Acabo de visitar Corea del Norte (Pyongyang para ser más preciso) y me atrevo a decir que tú no porque son escasos los visitantes que recibe ese país. No es que no puedas visitarlo como turista –visado y tasas mediante-, porque se les ve subiendo y bajando a sus autobuses y entrando y saliendo de los hoteles. No como “Pedros por sus casas”, porque siempre van en grupo y se les acompaña gentilmente en sus desplazamientos, aunque tampoco van rodeados de escoltas armados ni coches con sirenas. Deben ser pocos los visitantes, porque la gente se extraña y gira para ver sus caras y ropas diferentes. También sus móviles, de los que no se desprenden aunque sólo sirvan para hacer selfies y fotos pero no para guasapear ni presumir con sus contactos –“¿a qué no sabes dónde estoy?”- porque la cobertura está reservada a algunos privilegiados del régimen. Tendrías el aliciente de visitar en vivo y en directo uno de los parques temáticos del comunismo todavía en activo. Y hay que darse prisa porque van desapareciendo.

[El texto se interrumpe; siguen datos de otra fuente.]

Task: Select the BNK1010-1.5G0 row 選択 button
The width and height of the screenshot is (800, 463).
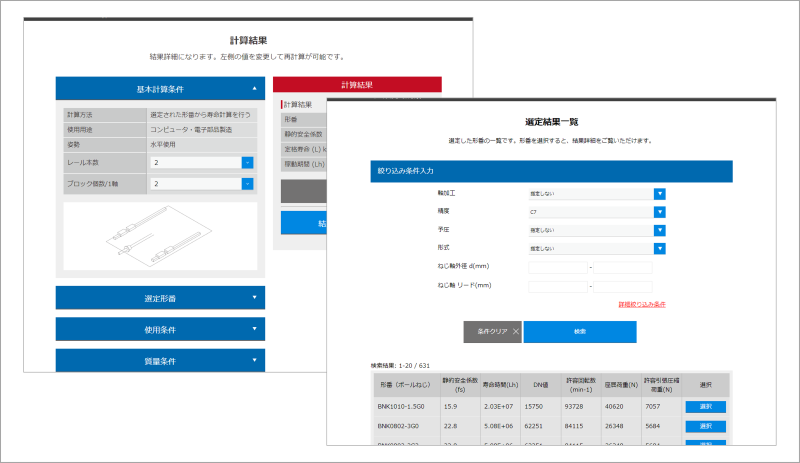Action: click(705, 407)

También estuve en Alemania del Este (supongo que tú tampoco) antes de que el muro de Berlín se cayera. Mereció la pena hacerlo porque pudimos ver cómo era la vida cotidiana antes de que todo cambiara. Ninguno de los visitantes de entonces compartiría el lugar común de que no se pueden poner puertas al campo (¡Vaya que sí se puede! ¡Y alambradas, minas, torres…!). Tampoco que los regímenes carecen de apoyo social porque hay muchas personas que se identifican con lo único que conocen (los más), les va bien (los menos) o se aferran a la vida diaria para no caer en la depresión (la mayoría). Aún recuerdo sus rostros hundidos en las vallas de control de la autopista interalemana viendo salir de Berlín occidental los Mercedes, Audi, BMW o Volkswagen mientras esperaban la autorización de entrada de sus renqueantes Travis. O el afán con el que la guardia de tráfico norcoreana uniformada realizaba marcialmente giros de cabeza de 45 grados al tiempo que agitaba su banderín y saludaba a los coches del régimen, a pesar del escaso tráfico y de que se ya se han instalado semáforos.

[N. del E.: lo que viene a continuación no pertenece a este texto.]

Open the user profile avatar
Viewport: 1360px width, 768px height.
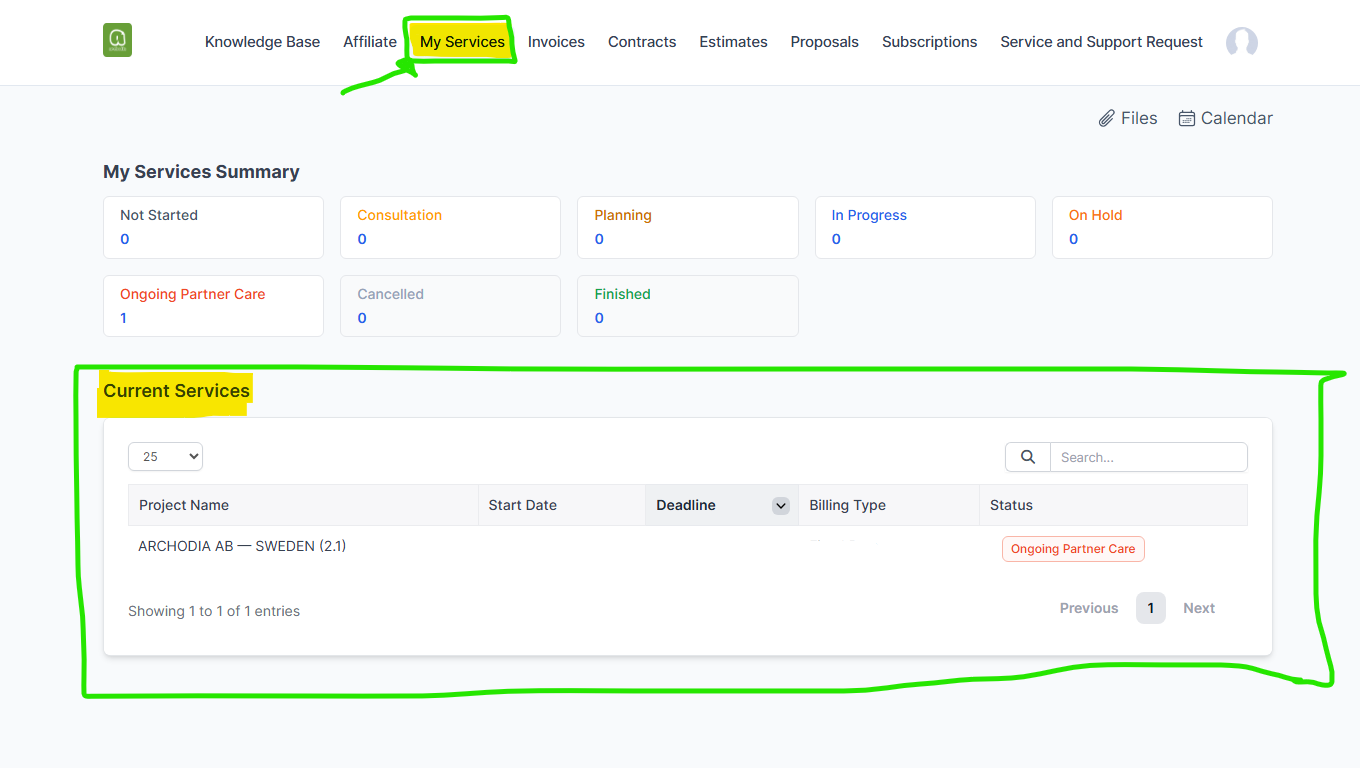pos(1241,42)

Si ha ido a Cuba antes de la reconciliación con Estados Unidos, habrá visto cómo también hay cubanos que se identifican con un régimen y una forma de vida que está a punto de colapsar. No es que no se den cuenta de que sus cartillas de racionamiento cada vez dan para menos ni de que sus servicios sociales están en caída libre, es que si lo reconocen perderá sentido la vida y las creencias que han atesorado bajo la revolución. Las nuevas generaciones no aprecian lo que la revolución pudiera haber hecho por sus mayores y demandan lo que no tienen y ven que otros sí tienen al otro lado del paraíso. Fueron las películas, las imágenes y los medios de comunicación los que acabaron con los regímenes socialistas del este de Europa, por eso los parques temáticos residuales se aferran a la censura audiovisual y de Internet.
Mientras se restringe la entrada de ideas se fomenta la de turistas. En estos parques temáticos, lo importante no es lo que perciben los turistas sino que la población local perciba su existencia. Los turistas llegan a ellos con una composición de lugar peor de la que luego encuentran, por lo que pasan en poco tiempo del recelo a la entrega total, en una versión turística del síndrome de Estocolmo. Lo contrario ocurre con los que llegan a la búsqueda de las revoluciones en las que militaron mientras eran jóvenes por ideales o de mayores por dinero. Sindicalistas, libertarios y comunistas desencantados con su realidad suben y bajan de los autobuses en busca de la revolución perdida. La población local observa el flujo de unos y otros y comienza a tomar consciencia de la alteridad. Sus dirigentes también y creen que podrán conseguir que todos siga igual tras abrir la puerta, ignorando que el turismo, como la quimioterapia, se lleva por delante lo mejor y lo peor de lo que encuentra.
Todo pasará y los parques temáticos se irán arrumbando uno tras otro. Sus estatuas, arcos, placas y monolitos se amontonarán en las afueras de alguna ciudad, como se ve en el este de Europa. Me pregunto si acabará allí también la guarda de tráfico norcoreana junto a otros recuerdos, pero siempre podré decir que yo estuve allí… y tú no.